Challenge: In the SPICE article below, name every simulator package that has a download address.

Article:
V2.07 29-Jul-04
SPICE is an acronym for Simulation Program with Integrated Circuit Emphasis and was inspired by the need to accurately model devices used in integrated circuit design. It has now become the standard computer program for electrical and electronic simulation. The majority of commercial packages are based on SPICE2 version G6 from the University of California at Berkeley although development has now progressed to SPICE3. The increased utilisation of PCs has led to the production of PSPICE, a widely available PC version distributed by the MicroSim Corporation whilst HSPICE from Meta-Software has been popular for workstations and is now also available for the PC
From a manufacturer's point of view, releasing a PSICE model of their component has some risks. Competitors may be able to work out confidential circuit implementations from the netlist. IBIS, or the "Input/Output Buffer Information Specification," is a device modeling standard that was developed in 1993 by a consortium of companies from within the electronic design industry. IBIS allows the development of device models that preserve the proprietary nature of IC chip designs, while at the same time providing information-rich models for signal integrity and EMC analysis.
IBIS models do not model the functionality of the device as SPICE models do. They simply model how the inputs and outputs switch, their inductance, capacitance, and voltage and current characteristics. However, this has the advantage that models can be created for devices that it would be completely impractical to develop a SPICE model for - for example, the AMD K6 microprocessor!
Although IBIS models will not work directly in a SPICE simulation, there is a tool available for translating IBIS models into SPICE models. It is available here along with installation instructions.
Demonstration versions of the SPICE simulator are available for download on the web (if you can wait!) at a few locations, some of which are listed below:
MicroSim DesignLab Release 8
http://www.ee.mtu.edu/faculty/rzulinsk/pspice.htm
Orcad Student Edition Release 9.1
http://www.orcad.com/Product/Simulation/PSpice/eval.asp
Winspice
http://www.willingham2.freeserve.co.uk/winspice.html
Proteus Lite
This package has a registered and unregistered version, and includes a full
schematic capture and PCB layout program as well as a mixed-signal SPICE-based
simulator.
http://www.labcenter.co.uk/downloads/
Circuit Maker
This program has a full and a student edition. The student edition is available
for free download, and comes with a very large library of models.
http://www.circuitmaker.com/downloads/student.htm
There are many more listed on Terry Pinnell's site here:
http://www.terrypin.dial.pipex.com/ECADList.html
LTSpice.
This is a simulator provided free by Linear Technology. It has no
node limitations so you can simulate large circuits with it. This is
the simulator that I use by choice.
http://www.linear.com/software/
The demonstration versions are generally limited to the number of nodes on the circuit they can simulate, and the number of models that come with it. A typical node limit is 60 nodes. This actually represents quite a large circuit. However, once you pop an opamp or two on there (which may have 20 or 30 internal nodes), then you can soon run out.
The solution to this problem is to simulate your circuit in sections. For example, in the RxDetector circuit on this site, I first simulated the linear ramp (the current source charging the capacitor), then when I knew that was working, I replaced it with a Piece-Wise-Linear (PWL) voltage source component in the SPICE library which I set up to create the same linear ramp. Then I simulated the sample and hold amplifier driven by the PWL voltage source.

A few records
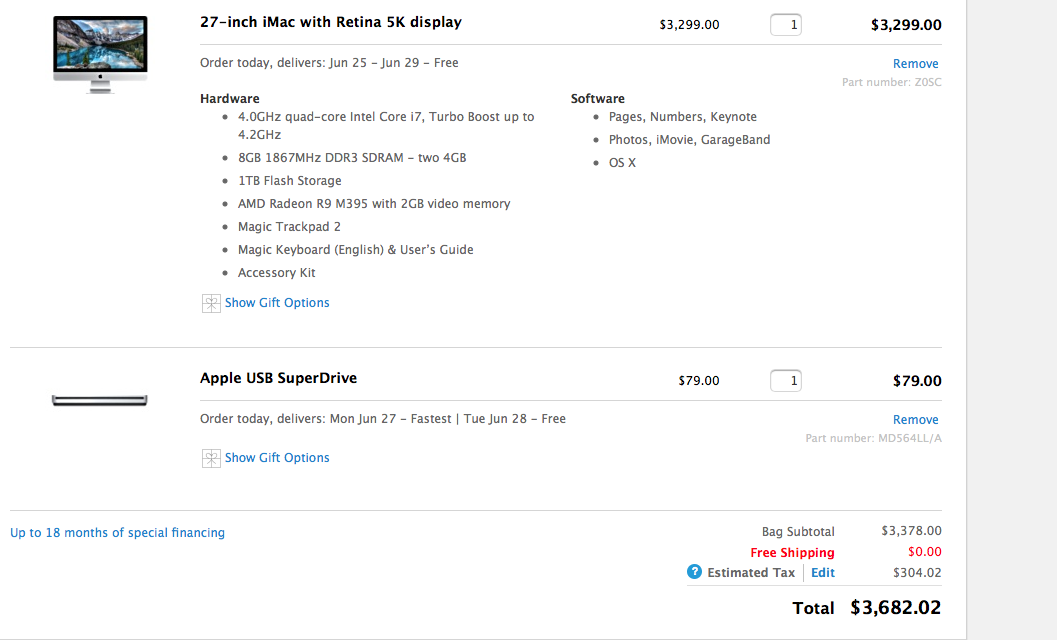Viewport: 1057px width, 640px height.
Task: Focus the SuperDrive quantity box
Action: tap(786, 381)

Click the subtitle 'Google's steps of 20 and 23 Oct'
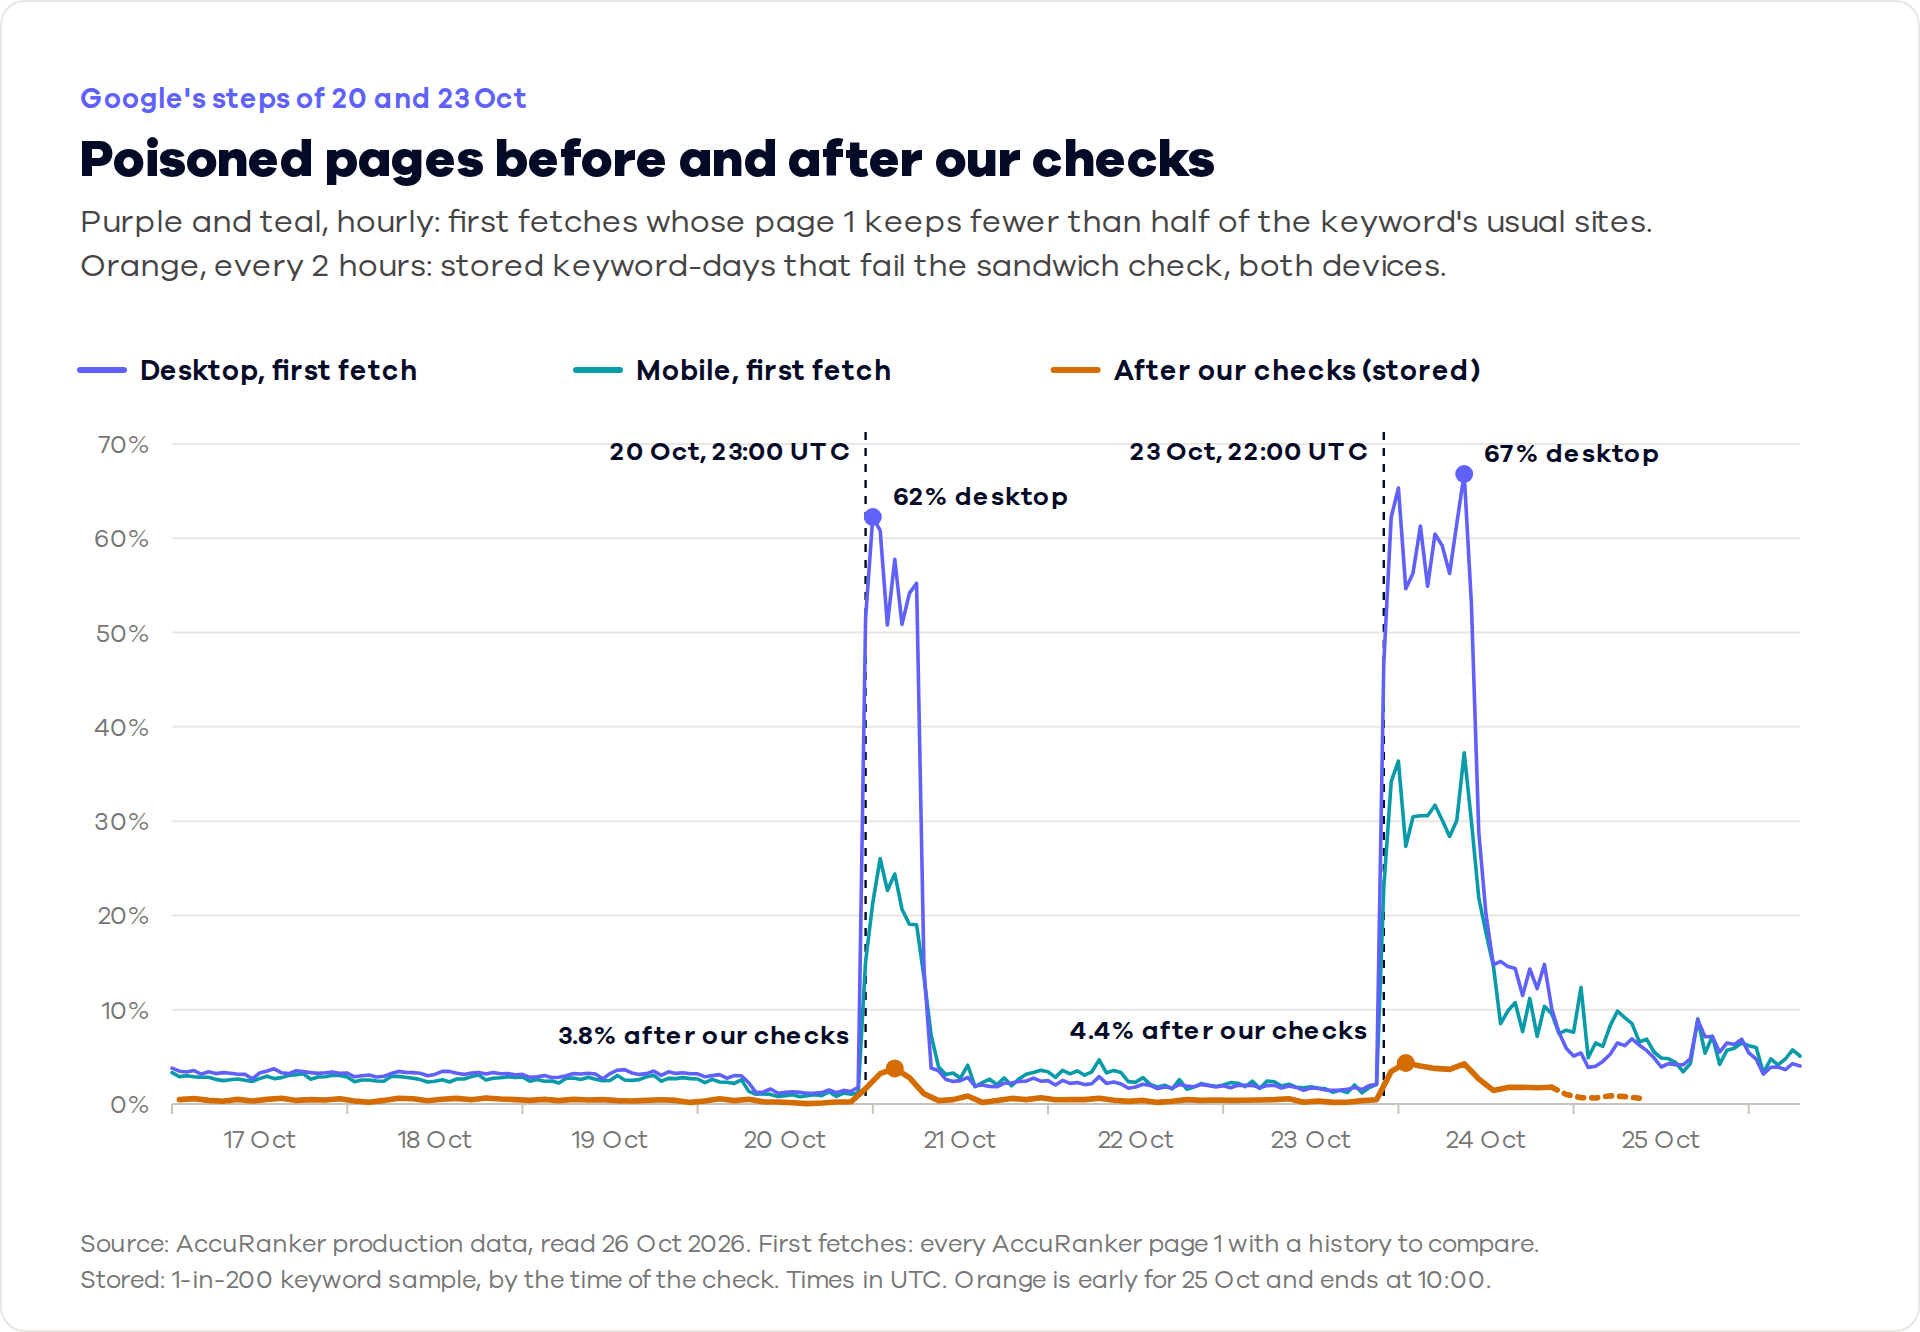[x=303, y=98]
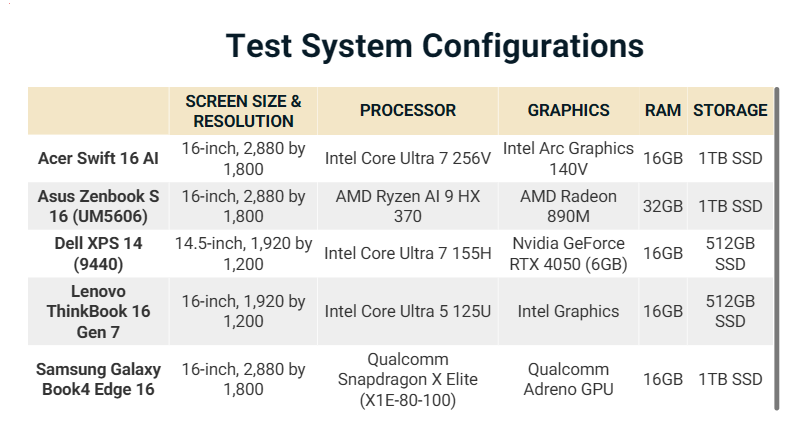The width and height of the screenshot is (803, 424).
Task: Select the Asus Zenbook S 16 (UM5606) row label
Action: [x=98, y=206]
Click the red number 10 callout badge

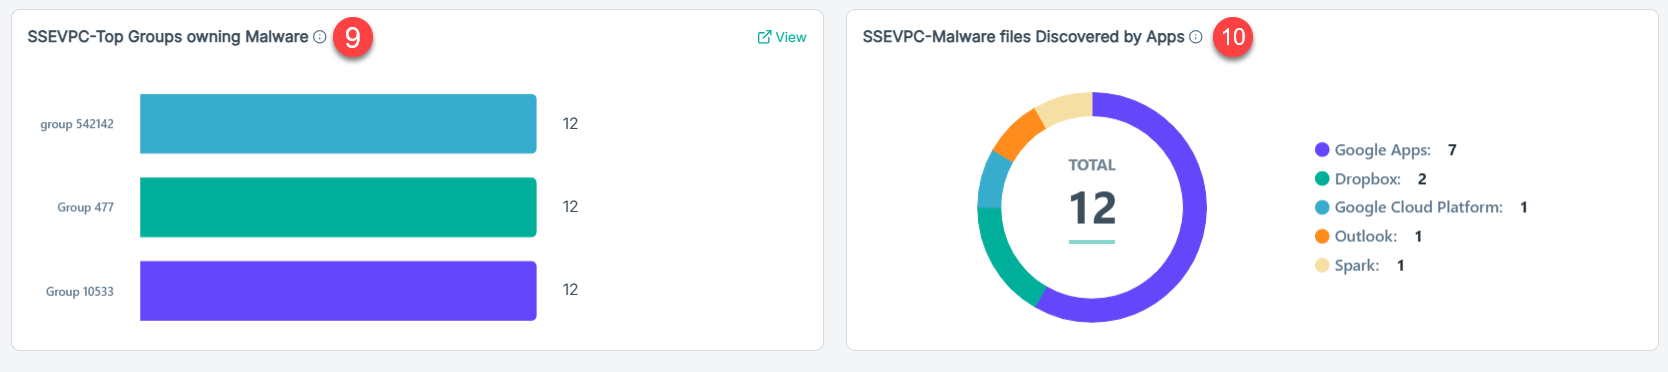1233,37

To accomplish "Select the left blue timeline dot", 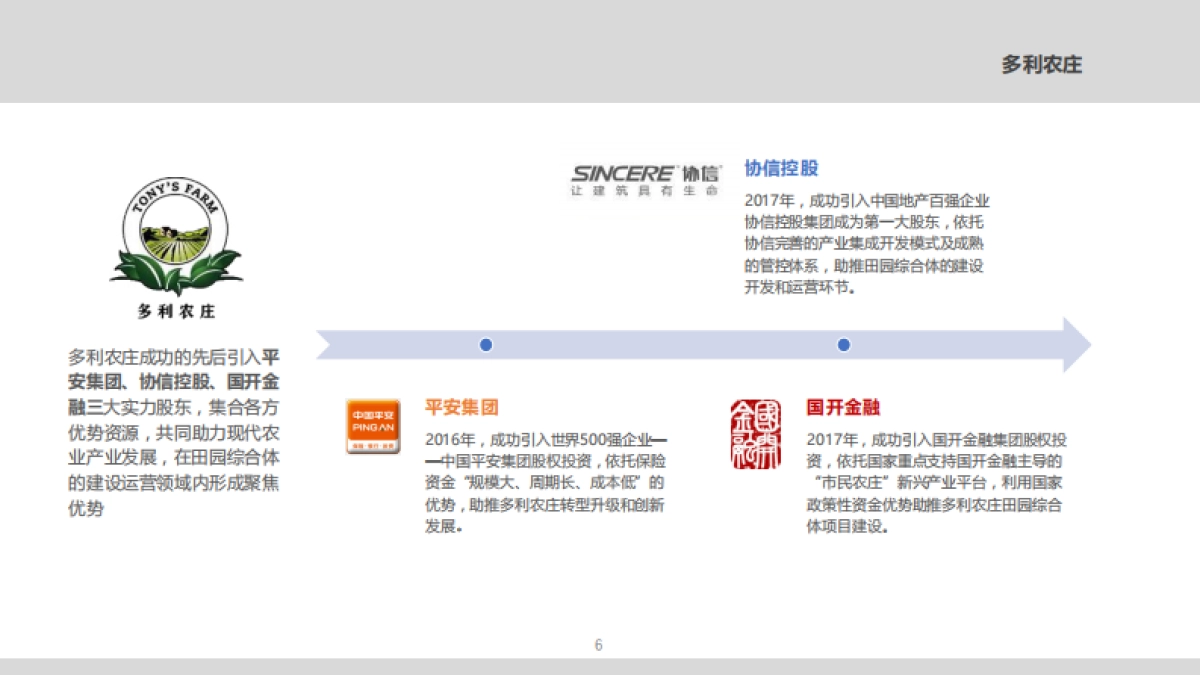I will pyautogui.click(x=486, y=345).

Exercise result: MicroSim DesignLab Release 8, Orcad Student Edition Release 9.1, Winspice, Proteus Lite, Circuit Maker, LTSpice